■ Requirements: Output everything from the line containing "The width and height of the screenshot is (669, 562)." down to the end of the lines as a two-column CSV headed text and answer, with one quoted row per answer that pairs the answer with the text leading up to it. Turn line breaks into spaces and leave the pictures out.

■ Material supplied:
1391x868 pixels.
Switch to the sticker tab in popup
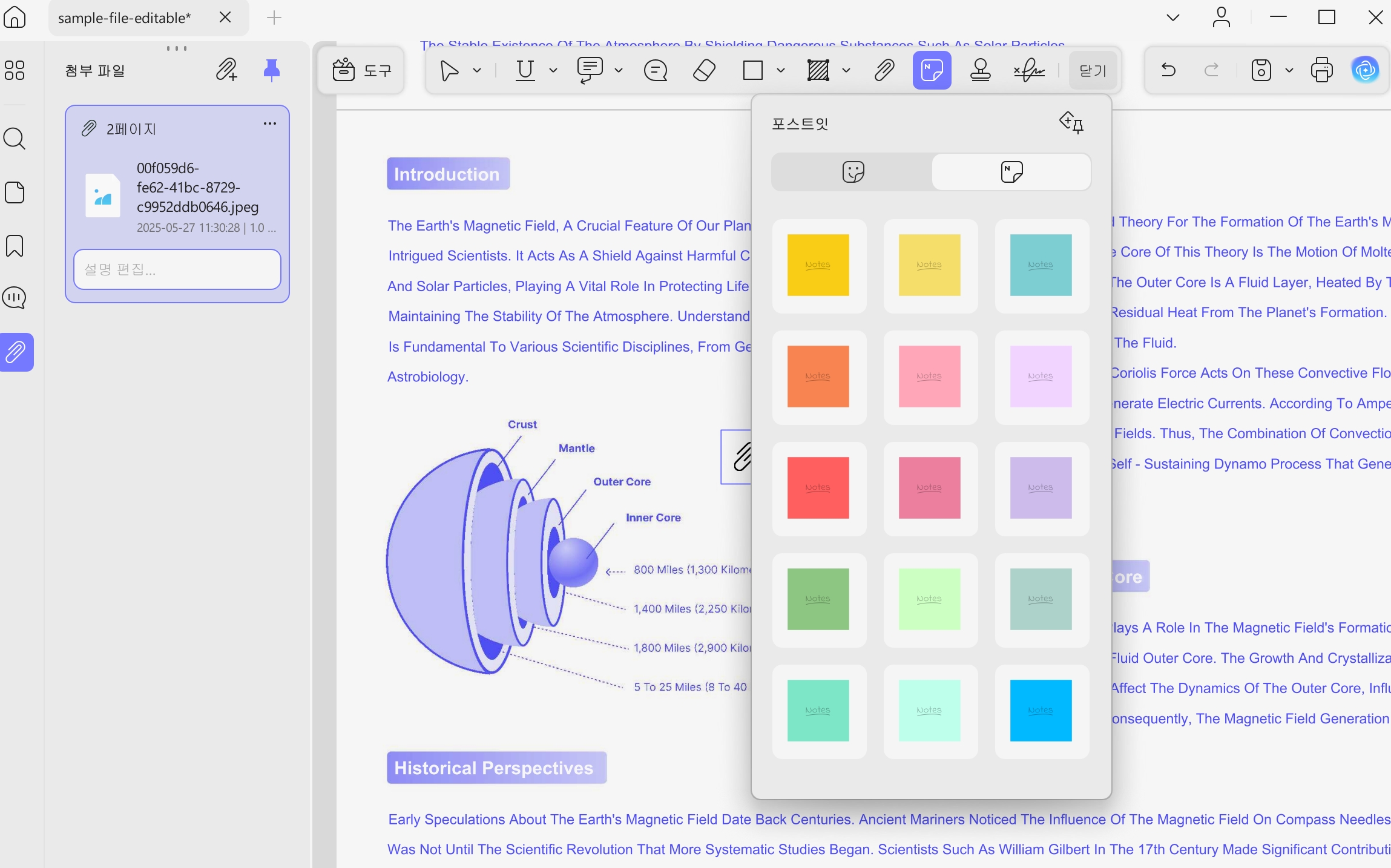click(853, 172)
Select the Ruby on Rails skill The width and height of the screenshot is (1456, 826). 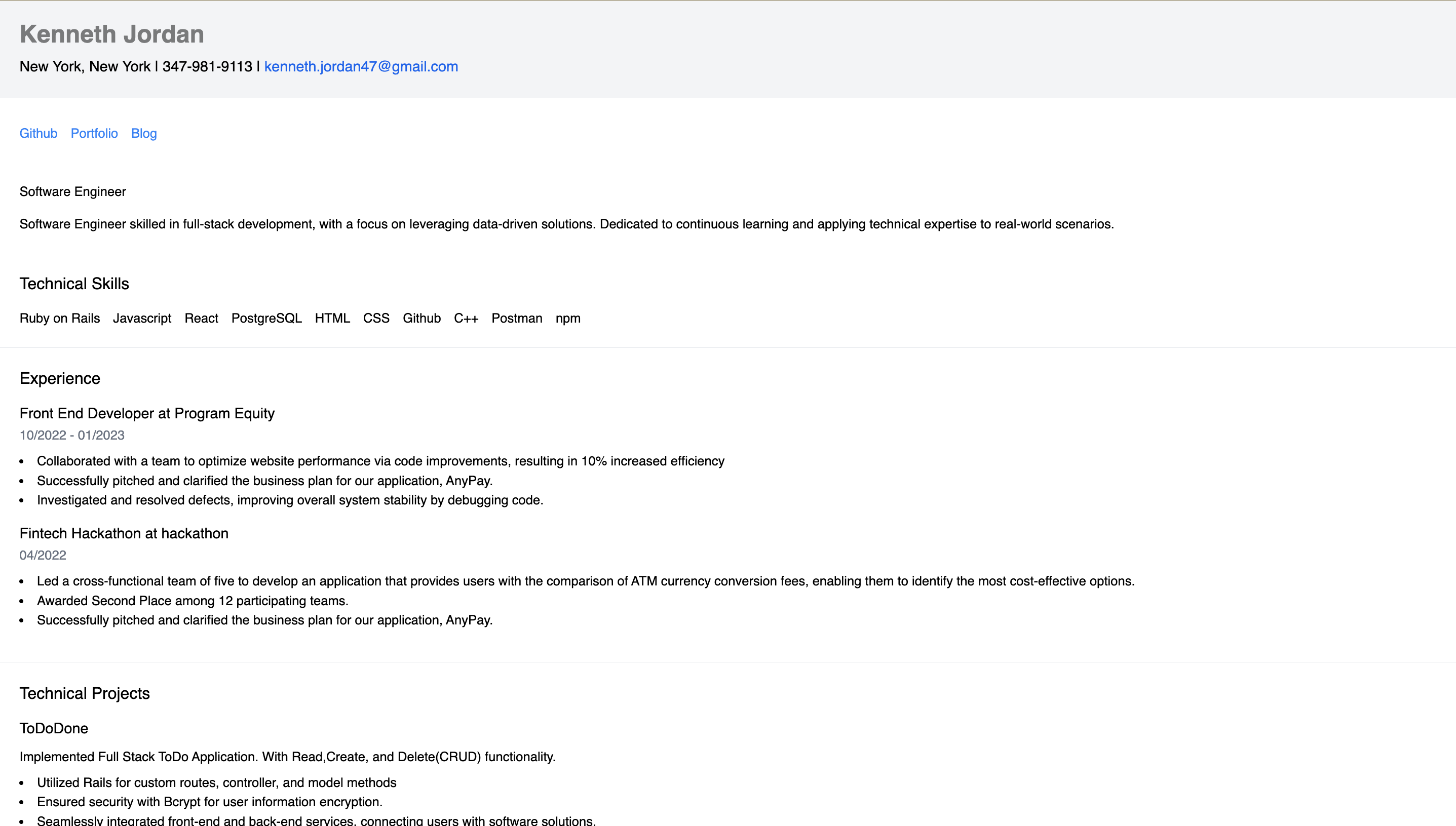point(59,318)
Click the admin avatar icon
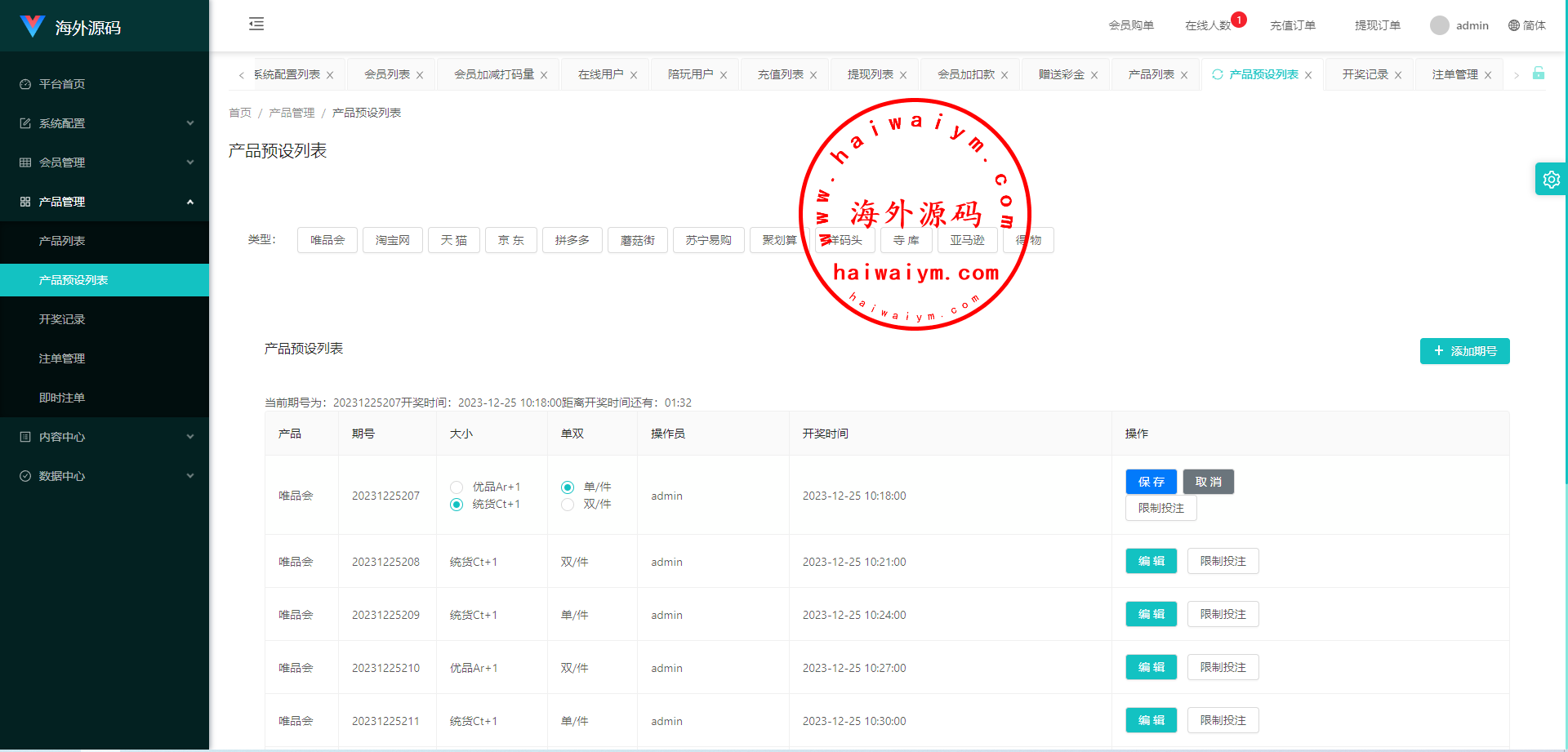 [x=1439, y=25]
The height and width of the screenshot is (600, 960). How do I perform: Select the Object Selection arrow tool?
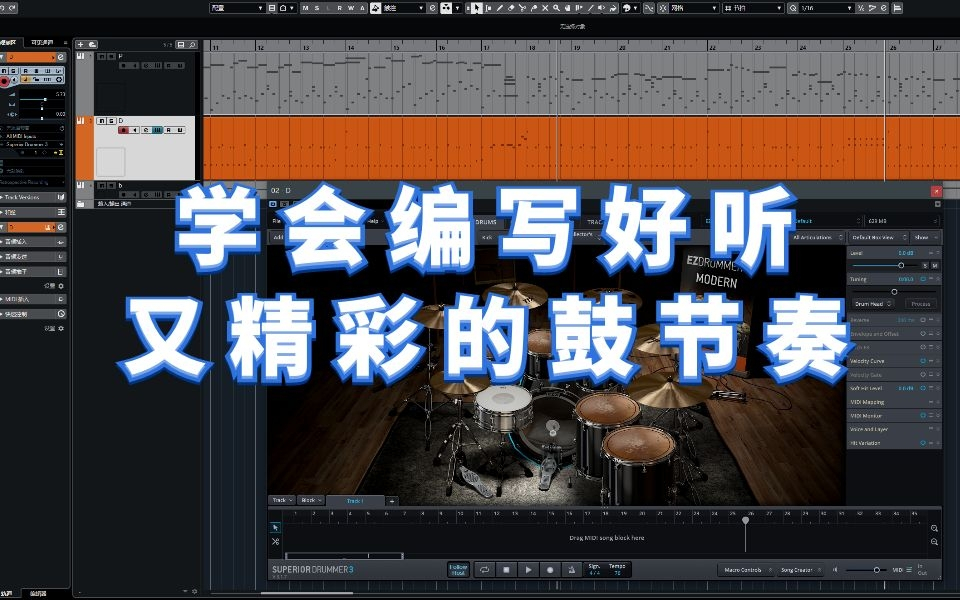coord(476,7)
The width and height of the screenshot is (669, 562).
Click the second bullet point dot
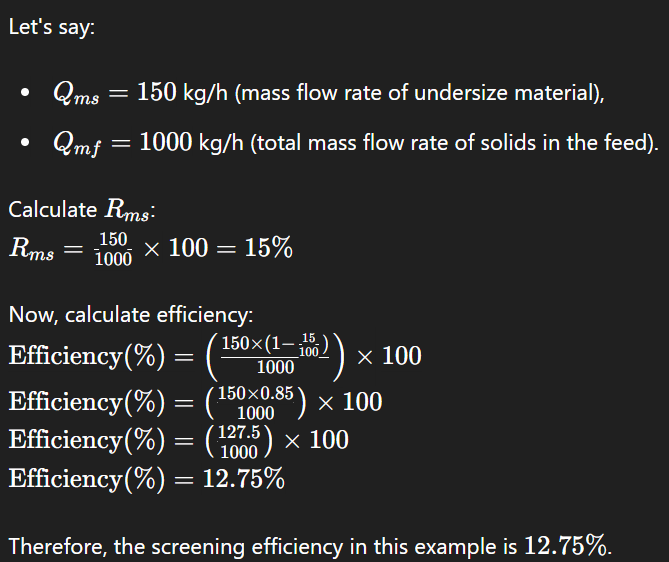(x=25, y=143)
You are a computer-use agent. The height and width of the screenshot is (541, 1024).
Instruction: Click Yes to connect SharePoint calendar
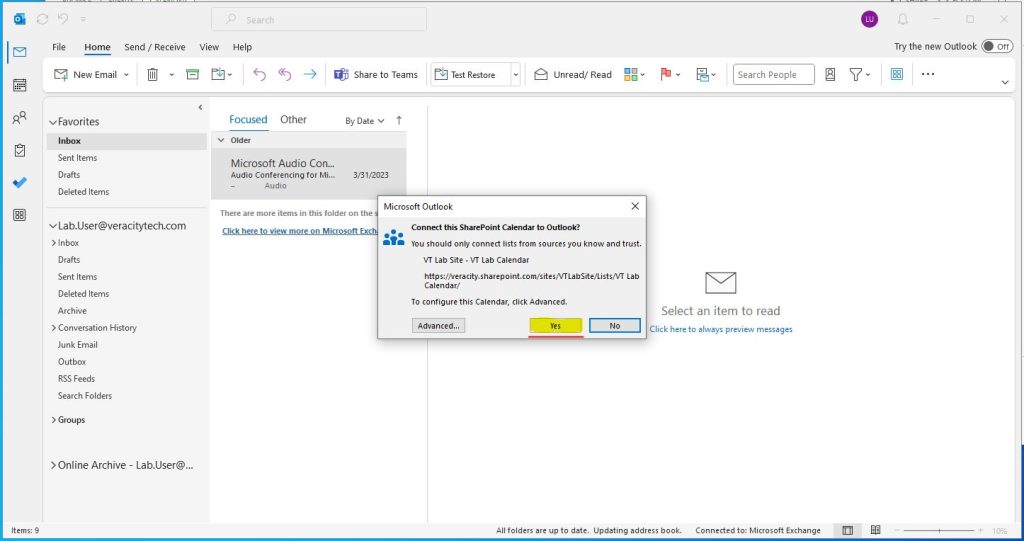555,326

■ Answer to this exercise:
text,answer
"The width and height of the screenshot is (669, 562). Click the second bullet point dot","(x=25, y=143)"
"You are a computer-use agent. The height and width of the screenshot is (541, 1024). Instruction: Click Yes to connect SharePoint calendar","555,326"